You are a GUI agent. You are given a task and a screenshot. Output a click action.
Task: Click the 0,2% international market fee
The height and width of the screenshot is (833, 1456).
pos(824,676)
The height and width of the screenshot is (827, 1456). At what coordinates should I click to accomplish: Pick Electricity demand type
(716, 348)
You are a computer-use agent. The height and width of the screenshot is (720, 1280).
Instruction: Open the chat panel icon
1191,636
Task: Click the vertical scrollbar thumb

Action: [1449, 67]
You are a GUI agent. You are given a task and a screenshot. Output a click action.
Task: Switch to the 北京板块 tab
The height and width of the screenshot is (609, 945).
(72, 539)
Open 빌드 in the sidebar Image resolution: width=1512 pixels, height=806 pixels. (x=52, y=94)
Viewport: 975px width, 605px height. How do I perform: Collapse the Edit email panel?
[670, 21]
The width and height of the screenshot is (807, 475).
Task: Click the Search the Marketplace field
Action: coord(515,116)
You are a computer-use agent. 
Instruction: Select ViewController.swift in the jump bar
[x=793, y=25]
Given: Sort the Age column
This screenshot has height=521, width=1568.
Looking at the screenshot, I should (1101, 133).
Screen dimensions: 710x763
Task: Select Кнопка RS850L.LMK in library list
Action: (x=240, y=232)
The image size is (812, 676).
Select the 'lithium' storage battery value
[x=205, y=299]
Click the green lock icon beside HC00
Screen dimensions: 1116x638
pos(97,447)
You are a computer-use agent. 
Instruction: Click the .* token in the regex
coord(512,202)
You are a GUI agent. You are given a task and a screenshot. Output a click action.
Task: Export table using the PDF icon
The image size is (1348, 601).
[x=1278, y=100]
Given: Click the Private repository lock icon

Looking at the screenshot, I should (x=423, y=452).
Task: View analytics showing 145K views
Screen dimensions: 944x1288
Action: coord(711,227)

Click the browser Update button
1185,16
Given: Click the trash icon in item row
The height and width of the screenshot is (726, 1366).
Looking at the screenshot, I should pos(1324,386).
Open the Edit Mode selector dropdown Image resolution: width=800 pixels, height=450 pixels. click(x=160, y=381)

···

Exercise prompt -> Please print every row above again, keeping each line identical to the original.

The output ->
You are a GUI agent. You are given a task and a screenshot. Output a click action.
Task: Click the 0,2% international market fee
The height and width of the screenshot is (833, 1456).
pos(824,676)
The height and width of the screenshot is (827, 1456). At what coordinates should I click to accomplish: Pick Electricity demand type
(716, 348)
You are a computer-use agent. The height and width of the screenshot is (720, 1280).
Instruction: Open the chat panel icon
1191,636
Task: Click the vertical scrollbar thumb

Action: [1449, 67]
You are a GUI agent. You are given a task and a screenshot. Output a click action.
Task: Switch to the 北京板块 tab
The height and width of the screenshot is (609, 945).
(72, 539)
Open 빌드 in the sidebar Image resolution: width=1512 pixels, height=806 pixels. (x=52, y=94)
Viewport: 975px width, 605px height. How do I perform: Collapse the Edit email panel?
[670, 21]
The width and height of the screenshot is (807, 475).
Task: Click the Search the Marketplace field
Action: coord(515,116)
You are a computer-use agent. 
Instruction: Select ViewController.swift in the jump bar
[x=793, y=25]
Given: Sort the Age column
This screenshot has height=521, width=1568.
Looking at the screenshot, I should (1101, 133).
Screen dimensions: 710x763
Task: Select Кнопка RS850L.LMK in library list
Action: (x=240, y=232)
The image size is (812, 676).
Select the 'lithium' storage battery value
[x=205, y=299]
Click the green lock icon beside HC00
Screen dimensions: 1116x638
pos(97,447)
You are a computer-use agent. 
Instruction: Click the .* token in the regex
coord(512,202)
You are a GUI agent. You are given a task and a screenshot. Output a click action.
Task: Export table using the PDF icon
The image size is (1348, 601).
[x=1278, y=100]
Given: Click the Private repository lock icon

Looking at the screenshot, I should (x=423, y=452).
Task: View analytics showing 145K views
Screen dimensions: 944x1288
Action: coord(711,227)

Click the browser Update button
1185,16
Given: Click the trash icon in item row
The height and width of the screenshot is (726, 1366).
Looking at the screenshot, I should pos(1324,386).
Open the Edit Mode selector dropdown Image resolution: width=800 pixels, height=450 pixels. click(x=160, y=381)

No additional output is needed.